§ Instruction:
Answer these questions from the Saturn article below:
1. Which NASA spacecraft did the new images and video come from?
2. On which two platforms did NASA share GIFs of the rings?
3. What does the Instagram caption say about Saturn's rings?

§ Passage:
--- --- ---
All new images and video of the gas giant Saturn have rolled in from NASA this week giving the world an unprecedented look at its surface and rings. The agency released multimedia, including GIFs, from its Cassini spacecraft on Aug. 26 and distributed it to all of its social media channels.

NASA took to Twitter to show an amazing video of Cassini diving between Saturn’s rings.

Using GIFs on both Facebook and Twitter, the agency tweeted an up-close-and-personal look at the rings in greater detail, which allows the viewer to get a quicker glance at what is really happening, second-by-second.

It didn’t take long for NASA to post some amazing pictures to Instagram. The caption takes note of Saturn’s icy rings, as well as the darker side of the gas giant being illuminated by its own reflection.
--- --- ---
§ Stored rows:
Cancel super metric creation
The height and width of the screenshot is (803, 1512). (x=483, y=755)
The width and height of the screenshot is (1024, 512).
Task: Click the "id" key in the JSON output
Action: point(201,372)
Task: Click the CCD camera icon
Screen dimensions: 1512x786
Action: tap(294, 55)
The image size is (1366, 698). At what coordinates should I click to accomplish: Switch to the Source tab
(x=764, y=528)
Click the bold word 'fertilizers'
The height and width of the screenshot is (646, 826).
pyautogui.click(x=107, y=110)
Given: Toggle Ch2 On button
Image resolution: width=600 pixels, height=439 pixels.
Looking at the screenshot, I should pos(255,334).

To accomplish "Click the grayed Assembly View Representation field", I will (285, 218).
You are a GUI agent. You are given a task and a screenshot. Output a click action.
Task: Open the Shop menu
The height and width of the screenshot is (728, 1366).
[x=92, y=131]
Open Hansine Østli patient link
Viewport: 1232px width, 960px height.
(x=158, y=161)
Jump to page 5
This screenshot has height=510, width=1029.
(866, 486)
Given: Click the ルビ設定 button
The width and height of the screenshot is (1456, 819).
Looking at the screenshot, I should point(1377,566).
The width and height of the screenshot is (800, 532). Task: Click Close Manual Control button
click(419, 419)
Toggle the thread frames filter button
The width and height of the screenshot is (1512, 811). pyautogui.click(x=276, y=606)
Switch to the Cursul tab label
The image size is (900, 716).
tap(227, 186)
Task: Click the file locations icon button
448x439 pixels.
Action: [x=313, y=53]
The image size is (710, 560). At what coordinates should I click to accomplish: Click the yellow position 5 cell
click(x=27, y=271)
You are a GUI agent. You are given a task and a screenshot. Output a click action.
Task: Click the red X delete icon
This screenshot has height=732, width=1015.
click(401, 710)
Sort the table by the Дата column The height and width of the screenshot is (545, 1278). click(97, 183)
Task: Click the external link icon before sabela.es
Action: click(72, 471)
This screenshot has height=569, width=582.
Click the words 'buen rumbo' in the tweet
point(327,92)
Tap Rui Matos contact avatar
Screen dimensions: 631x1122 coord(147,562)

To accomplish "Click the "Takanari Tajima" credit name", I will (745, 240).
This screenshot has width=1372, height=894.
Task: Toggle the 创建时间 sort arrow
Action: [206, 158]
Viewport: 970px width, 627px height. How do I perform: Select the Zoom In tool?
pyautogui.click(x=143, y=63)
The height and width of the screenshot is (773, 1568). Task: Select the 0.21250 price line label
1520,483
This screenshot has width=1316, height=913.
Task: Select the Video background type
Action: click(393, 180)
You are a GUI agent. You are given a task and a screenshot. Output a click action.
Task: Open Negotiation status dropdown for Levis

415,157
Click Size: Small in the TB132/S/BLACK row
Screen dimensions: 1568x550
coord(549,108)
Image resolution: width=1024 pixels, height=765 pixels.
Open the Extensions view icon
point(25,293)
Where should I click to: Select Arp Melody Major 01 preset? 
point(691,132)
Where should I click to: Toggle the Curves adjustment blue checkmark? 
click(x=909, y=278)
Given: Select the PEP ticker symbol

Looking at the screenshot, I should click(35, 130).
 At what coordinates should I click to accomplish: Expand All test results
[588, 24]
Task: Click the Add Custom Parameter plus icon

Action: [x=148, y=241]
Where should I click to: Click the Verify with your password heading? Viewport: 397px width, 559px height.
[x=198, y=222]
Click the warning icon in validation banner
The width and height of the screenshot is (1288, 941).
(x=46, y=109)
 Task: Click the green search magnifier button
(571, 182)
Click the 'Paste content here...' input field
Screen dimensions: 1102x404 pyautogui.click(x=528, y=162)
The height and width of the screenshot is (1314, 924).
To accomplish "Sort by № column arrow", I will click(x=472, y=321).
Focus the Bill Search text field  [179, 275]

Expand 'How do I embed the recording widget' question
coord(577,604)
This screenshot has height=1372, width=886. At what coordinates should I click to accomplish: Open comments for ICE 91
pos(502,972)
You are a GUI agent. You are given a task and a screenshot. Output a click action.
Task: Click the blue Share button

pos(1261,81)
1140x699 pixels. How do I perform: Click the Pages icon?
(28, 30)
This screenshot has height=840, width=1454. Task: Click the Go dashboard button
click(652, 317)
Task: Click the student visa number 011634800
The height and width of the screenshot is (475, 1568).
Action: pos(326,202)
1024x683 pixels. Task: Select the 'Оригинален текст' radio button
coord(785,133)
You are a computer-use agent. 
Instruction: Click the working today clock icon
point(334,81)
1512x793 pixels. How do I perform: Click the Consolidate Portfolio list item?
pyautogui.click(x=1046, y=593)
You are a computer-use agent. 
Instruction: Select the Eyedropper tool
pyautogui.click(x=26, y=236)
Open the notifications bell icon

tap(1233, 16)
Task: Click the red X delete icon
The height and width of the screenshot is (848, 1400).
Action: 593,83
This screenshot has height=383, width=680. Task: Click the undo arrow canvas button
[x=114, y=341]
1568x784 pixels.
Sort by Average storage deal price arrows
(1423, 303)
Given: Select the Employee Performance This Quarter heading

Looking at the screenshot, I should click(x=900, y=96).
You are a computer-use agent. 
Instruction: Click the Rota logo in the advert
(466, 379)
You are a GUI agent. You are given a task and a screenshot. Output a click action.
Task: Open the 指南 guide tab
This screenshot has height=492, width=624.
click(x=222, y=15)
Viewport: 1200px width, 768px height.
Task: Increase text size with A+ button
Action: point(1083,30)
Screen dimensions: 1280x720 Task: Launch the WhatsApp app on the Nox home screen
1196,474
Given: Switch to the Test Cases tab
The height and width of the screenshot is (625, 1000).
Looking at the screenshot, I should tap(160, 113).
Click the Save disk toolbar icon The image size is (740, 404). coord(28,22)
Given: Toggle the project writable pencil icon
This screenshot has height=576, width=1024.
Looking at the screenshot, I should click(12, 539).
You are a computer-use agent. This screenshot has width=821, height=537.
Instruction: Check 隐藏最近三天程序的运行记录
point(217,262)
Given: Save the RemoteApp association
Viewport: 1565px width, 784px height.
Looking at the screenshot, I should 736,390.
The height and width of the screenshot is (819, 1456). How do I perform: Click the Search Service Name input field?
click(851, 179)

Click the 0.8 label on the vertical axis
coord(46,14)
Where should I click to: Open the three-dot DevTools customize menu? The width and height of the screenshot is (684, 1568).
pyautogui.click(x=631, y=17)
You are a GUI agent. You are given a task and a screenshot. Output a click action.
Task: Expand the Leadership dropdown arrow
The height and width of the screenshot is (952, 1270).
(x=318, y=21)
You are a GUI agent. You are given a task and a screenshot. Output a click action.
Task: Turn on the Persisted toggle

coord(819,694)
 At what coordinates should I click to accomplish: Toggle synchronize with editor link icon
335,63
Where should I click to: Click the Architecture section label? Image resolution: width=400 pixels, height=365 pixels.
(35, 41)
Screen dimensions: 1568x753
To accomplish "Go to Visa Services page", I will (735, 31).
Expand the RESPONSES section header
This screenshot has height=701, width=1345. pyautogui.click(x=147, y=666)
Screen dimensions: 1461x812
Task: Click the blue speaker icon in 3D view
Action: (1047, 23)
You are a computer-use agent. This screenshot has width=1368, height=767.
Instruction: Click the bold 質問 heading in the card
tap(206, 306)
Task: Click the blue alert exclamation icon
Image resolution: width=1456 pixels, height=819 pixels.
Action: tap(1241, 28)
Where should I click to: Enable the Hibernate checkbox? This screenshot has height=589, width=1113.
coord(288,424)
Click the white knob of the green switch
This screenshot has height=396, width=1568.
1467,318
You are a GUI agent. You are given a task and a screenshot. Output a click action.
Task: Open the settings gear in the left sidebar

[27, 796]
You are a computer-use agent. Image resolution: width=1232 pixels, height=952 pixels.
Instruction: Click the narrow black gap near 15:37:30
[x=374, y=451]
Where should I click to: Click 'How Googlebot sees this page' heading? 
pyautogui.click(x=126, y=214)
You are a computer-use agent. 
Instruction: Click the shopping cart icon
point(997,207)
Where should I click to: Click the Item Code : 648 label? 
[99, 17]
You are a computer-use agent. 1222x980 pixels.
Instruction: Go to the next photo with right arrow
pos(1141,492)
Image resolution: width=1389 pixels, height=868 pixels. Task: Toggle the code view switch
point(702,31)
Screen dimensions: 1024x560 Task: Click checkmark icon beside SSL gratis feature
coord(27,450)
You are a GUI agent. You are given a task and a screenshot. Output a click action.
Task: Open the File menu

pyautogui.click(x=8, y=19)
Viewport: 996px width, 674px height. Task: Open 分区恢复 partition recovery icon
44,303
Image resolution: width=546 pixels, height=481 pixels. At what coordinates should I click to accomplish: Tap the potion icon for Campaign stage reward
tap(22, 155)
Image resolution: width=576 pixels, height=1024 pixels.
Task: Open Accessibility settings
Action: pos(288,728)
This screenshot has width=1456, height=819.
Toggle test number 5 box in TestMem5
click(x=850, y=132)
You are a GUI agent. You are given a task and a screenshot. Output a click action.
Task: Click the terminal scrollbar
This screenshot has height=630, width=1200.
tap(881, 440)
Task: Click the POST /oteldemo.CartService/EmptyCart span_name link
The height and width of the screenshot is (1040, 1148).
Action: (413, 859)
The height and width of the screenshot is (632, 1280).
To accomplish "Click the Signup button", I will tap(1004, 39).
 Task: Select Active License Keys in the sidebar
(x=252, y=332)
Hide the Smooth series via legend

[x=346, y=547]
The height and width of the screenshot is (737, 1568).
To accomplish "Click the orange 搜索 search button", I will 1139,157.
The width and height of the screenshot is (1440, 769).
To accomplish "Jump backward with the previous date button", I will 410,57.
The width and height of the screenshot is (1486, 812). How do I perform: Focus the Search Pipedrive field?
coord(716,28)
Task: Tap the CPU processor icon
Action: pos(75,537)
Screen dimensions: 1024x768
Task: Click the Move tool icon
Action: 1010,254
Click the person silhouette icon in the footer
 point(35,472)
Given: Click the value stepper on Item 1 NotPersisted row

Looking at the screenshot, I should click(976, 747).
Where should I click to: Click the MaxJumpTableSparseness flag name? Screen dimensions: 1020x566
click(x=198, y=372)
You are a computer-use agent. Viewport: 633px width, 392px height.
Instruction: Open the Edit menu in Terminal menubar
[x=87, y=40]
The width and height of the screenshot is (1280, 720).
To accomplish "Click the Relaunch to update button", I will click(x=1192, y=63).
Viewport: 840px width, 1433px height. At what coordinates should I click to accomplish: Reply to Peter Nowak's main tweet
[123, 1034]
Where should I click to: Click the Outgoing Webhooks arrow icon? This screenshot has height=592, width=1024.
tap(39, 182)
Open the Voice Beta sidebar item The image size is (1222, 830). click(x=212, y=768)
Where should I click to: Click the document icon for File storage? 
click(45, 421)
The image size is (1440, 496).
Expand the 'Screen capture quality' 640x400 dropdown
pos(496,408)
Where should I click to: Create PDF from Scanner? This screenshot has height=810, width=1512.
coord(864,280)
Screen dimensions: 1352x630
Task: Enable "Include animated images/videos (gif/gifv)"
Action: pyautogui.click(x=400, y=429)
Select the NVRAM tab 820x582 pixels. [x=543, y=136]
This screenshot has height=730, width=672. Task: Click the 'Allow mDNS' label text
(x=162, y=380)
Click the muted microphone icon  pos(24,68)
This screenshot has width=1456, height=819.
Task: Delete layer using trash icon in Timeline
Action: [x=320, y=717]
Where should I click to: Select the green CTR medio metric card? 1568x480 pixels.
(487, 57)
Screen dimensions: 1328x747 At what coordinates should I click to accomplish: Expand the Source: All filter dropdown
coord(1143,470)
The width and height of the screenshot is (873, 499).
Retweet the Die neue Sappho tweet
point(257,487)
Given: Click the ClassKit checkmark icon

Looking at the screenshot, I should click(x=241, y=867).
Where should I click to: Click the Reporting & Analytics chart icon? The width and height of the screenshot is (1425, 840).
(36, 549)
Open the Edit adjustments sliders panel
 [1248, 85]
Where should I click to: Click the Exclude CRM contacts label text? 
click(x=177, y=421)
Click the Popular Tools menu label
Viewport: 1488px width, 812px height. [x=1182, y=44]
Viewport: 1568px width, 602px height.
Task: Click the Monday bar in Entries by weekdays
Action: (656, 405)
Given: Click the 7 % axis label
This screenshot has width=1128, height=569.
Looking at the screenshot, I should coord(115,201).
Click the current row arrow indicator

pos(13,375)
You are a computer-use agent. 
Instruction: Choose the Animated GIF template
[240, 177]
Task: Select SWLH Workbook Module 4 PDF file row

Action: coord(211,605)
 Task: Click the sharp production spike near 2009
--- --- ---
§ Worked solution:
1. Cassini
2. Facebook and Twitter
3. They are icy.